Your goal> Copy the entries without a single change. Pictures should be dropped.

Source data
——————

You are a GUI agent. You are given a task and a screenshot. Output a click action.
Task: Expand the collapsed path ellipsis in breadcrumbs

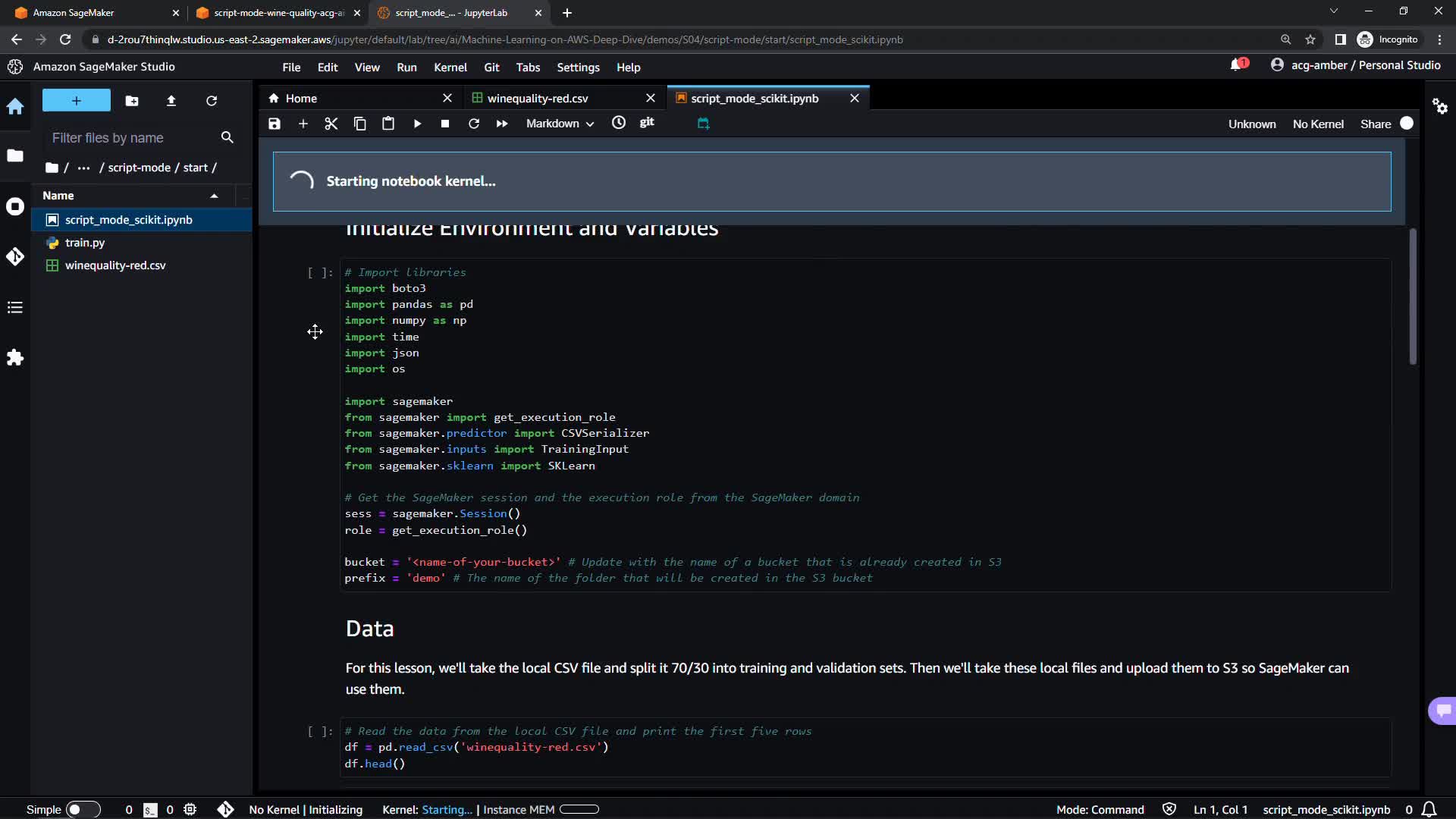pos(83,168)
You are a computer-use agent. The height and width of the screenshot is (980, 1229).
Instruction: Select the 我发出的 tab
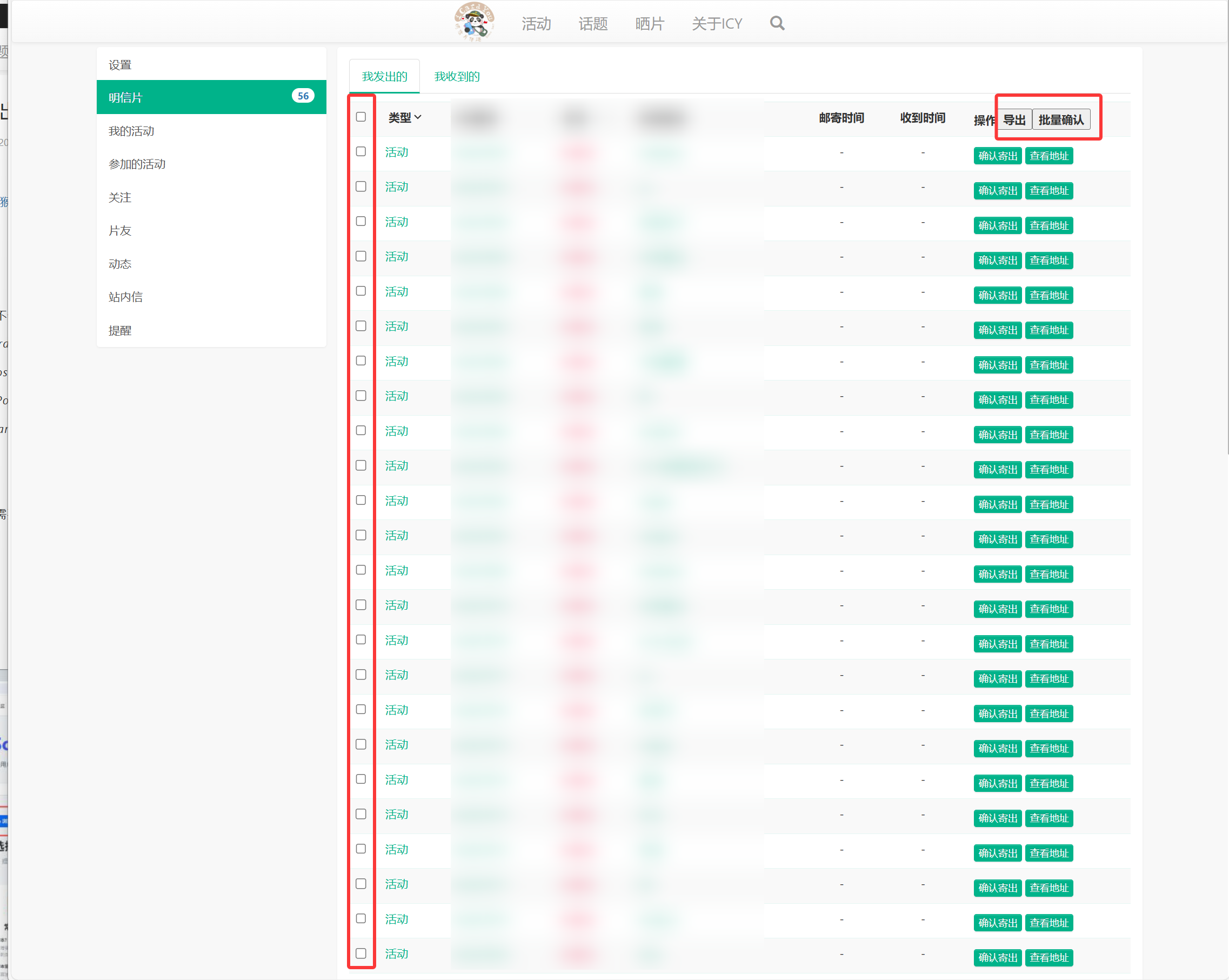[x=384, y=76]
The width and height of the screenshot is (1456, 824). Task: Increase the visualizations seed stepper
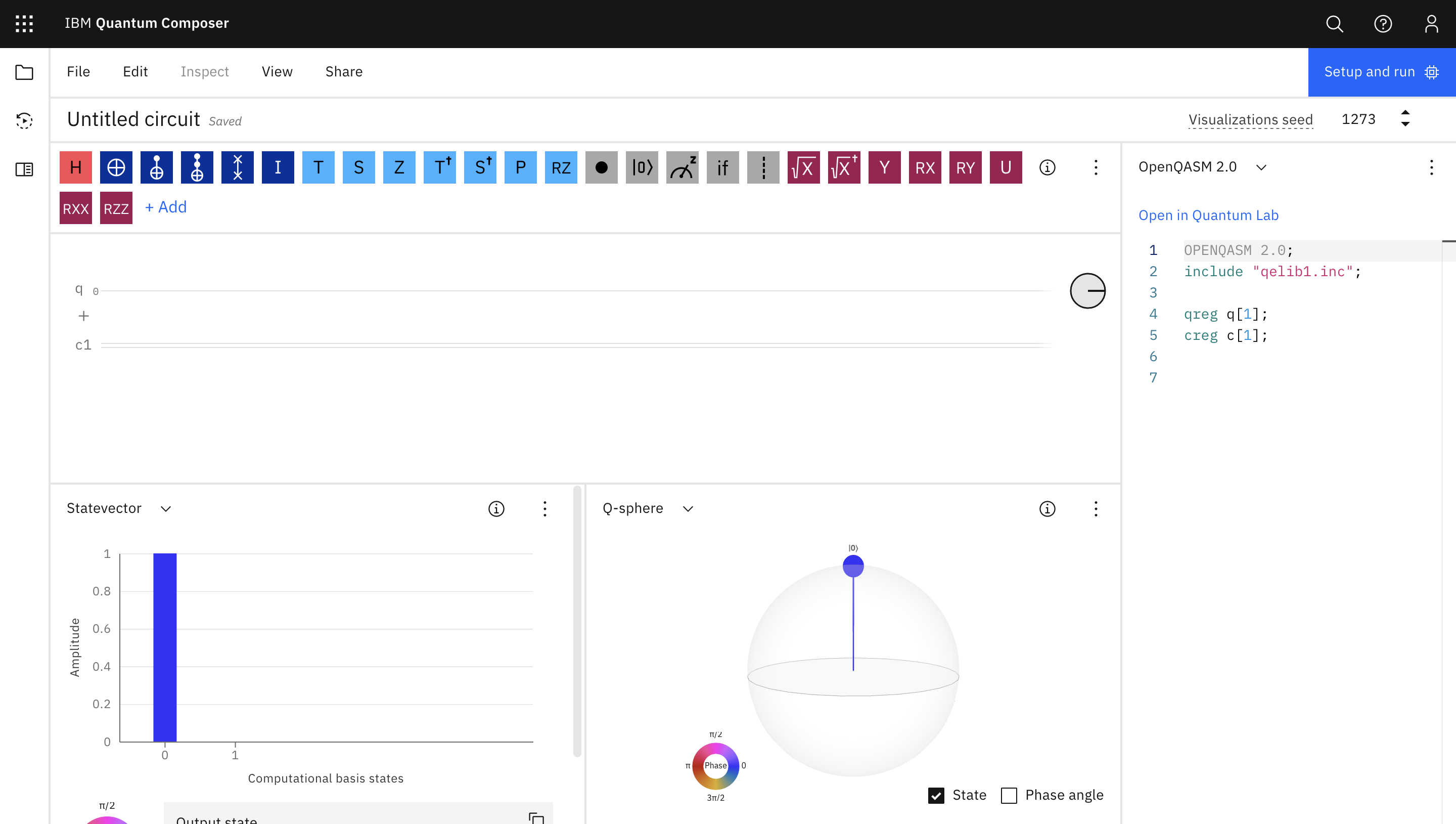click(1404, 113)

——————

Task solution>
You are a GUI agent. You are given a task and a screenshot. Output a click action.
Task: Expand the collapsed path ellipsis in breadcrumbs

pos(83,168)
You are a computer-use agent. The height and width of the screenshot is (980, 1229).
Instruction: Select the 我发出的 tab
[x=384, y=76]
The width and height of the screenshot is (1456, 824). Task: Increase the visualizations seed stepper
click(1404, 113)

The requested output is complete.